§ **Directions for this task**:
Repeat word for word the line with "Instruction: Select the blue Now marker label" and every line after it until the records below run out.

§ **Stored data**:
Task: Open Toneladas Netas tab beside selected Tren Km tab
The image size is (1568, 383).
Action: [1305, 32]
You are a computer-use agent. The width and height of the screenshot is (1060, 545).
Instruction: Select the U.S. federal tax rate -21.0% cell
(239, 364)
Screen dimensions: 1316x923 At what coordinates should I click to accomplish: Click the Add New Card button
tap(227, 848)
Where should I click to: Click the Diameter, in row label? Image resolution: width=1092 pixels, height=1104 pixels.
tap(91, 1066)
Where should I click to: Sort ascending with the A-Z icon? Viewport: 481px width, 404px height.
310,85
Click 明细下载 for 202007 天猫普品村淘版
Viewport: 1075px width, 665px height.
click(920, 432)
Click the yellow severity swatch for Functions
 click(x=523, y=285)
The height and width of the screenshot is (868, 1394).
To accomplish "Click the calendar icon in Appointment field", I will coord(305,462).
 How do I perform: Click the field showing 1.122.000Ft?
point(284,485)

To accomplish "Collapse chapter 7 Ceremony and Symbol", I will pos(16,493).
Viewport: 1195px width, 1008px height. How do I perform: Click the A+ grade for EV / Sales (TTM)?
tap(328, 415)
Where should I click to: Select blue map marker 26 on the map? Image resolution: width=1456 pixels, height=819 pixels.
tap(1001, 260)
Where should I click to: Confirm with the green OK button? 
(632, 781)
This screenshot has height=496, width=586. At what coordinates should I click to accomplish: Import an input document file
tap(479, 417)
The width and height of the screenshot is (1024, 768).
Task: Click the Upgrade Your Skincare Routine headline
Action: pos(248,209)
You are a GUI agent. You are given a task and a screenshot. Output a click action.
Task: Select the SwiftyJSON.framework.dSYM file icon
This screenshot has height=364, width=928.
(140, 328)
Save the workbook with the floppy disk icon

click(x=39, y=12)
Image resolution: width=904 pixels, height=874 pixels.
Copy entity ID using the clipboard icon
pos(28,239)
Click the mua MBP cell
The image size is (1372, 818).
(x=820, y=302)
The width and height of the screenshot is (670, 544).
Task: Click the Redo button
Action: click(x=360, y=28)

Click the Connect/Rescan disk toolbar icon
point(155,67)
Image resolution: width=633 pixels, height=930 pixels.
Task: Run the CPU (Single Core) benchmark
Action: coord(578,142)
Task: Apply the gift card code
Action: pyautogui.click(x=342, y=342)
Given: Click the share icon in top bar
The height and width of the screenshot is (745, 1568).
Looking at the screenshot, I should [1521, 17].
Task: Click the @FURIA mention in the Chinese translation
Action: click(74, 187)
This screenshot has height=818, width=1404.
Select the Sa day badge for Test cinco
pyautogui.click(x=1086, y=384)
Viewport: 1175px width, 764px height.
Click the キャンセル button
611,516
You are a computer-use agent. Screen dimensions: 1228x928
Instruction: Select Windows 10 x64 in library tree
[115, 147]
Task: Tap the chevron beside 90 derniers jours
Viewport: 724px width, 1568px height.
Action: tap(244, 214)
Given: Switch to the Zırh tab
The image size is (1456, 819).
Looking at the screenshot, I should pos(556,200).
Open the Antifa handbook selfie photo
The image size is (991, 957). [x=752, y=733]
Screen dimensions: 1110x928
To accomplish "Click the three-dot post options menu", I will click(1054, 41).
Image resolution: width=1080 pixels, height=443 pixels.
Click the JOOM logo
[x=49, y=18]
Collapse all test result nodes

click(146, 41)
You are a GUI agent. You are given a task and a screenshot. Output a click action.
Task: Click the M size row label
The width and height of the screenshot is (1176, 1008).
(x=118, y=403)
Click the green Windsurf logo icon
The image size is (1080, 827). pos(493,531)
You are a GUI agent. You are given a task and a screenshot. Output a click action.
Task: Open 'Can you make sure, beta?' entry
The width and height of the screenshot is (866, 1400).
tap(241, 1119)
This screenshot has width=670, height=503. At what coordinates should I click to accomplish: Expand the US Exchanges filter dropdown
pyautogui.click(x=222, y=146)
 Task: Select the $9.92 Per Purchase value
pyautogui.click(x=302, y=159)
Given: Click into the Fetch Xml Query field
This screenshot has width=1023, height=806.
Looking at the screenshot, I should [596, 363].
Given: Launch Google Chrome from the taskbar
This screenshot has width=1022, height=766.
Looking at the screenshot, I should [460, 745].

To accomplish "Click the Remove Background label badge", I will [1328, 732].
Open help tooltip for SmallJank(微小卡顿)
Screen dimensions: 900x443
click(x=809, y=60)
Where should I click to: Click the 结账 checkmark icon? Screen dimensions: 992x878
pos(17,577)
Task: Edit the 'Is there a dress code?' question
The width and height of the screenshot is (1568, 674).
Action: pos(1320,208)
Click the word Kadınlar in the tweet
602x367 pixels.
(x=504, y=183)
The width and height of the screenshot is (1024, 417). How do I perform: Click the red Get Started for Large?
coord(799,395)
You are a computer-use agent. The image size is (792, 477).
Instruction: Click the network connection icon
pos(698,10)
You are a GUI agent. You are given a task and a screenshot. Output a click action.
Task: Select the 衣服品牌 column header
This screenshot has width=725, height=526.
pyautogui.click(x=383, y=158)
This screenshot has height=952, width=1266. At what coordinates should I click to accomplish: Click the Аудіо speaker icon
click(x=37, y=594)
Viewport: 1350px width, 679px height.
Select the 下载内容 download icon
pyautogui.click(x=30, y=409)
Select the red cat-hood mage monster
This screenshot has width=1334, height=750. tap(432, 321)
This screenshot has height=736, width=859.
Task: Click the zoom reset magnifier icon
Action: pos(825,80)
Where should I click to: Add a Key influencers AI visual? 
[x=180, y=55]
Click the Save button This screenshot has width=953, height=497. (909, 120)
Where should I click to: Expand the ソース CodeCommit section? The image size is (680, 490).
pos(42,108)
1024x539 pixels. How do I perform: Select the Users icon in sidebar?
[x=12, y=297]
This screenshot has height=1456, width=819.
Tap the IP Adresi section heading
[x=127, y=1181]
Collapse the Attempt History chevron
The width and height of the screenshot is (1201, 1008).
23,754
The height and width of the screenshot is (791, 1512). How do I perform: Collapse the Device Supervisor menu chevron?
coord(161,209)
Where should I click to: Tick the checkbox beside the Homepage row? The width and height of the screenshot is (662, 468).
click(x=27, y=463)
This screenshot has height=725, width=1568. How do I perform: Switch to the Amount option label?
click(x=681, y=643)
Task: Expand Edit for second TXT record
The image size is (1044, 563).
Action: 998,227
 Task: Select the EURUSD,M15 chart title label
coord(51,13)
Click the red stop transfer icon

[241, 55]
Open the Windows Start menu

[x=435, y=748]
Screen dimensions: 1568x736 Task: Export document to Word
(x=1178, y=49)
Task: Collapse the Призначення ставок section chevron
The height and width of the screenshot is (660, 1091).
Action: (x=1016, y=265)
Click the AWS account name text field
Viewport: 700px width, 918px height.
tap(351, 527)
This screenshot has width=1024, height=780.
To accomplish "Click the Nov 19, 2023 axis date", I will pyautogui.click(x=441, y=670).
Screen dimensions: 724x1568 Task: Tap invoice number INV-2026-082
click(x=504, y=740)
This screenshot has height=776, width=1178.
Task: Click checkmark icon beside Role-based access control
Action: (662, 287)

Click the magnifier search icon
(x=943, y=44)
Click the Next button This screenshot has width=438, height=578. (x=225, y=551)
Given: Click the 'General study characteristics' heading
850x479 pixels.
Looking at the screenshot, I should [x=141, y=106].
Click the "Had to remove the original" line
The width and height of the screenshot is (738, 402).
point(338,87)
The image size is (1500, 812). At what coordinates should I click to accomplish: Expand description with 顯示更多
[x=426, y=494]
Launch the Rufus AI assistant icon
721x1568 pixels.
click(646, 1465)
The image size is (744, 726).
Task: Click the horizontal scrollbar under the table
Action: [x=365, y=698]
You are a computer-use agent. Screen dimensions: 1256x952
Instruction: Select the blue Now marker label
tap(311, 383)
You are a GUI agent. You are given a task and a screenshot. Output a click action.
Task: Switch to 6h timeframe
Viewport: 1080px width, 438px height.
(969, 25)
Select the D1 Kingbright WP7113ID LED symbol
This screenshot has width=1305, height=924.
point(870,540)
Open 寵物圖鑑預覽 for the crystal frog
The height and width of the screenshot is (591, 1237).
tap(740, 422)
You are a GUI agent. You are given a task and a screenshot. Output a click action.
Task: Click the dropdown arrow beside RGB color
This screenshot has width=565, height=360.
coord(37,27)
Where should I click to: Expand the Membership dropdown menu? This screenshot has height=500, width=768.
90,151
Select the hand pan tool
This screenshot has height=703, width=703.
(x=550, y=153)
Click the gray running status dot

§ **Answer for the task**:
Instruction: Select the blue Now marker label
tap(311, 383)
You are a GUI agent. You are given a task and a screenshot. Output a click action.
Task: Switch to 6h timeframe
Viewport: 1080px width, 438px height.
(969, 25)
Select the D1 Kingbright WP7113ID LED symbol
This screenshot has width=1305, height=924.
point(870,540)
Open 寵物圖鑑預覽 for the crystal frog
The height and width of the screenshot is (591, 1237).
tap(740, 422)
You are a GUI agent. You are given a task and a screenshot. Output a click action.
Task: Click the dropdown arrow beside RGB color
This screenshot has width=565, height=360.
coord(37,27)
Where should I click to: Expand the Membership dropdown menu? This screenshot has height=500, width=768.
90,151
Select the hand pan tool
This screenshot has height=703, width=703.
(x=550, y=153)
Click the gray running status dot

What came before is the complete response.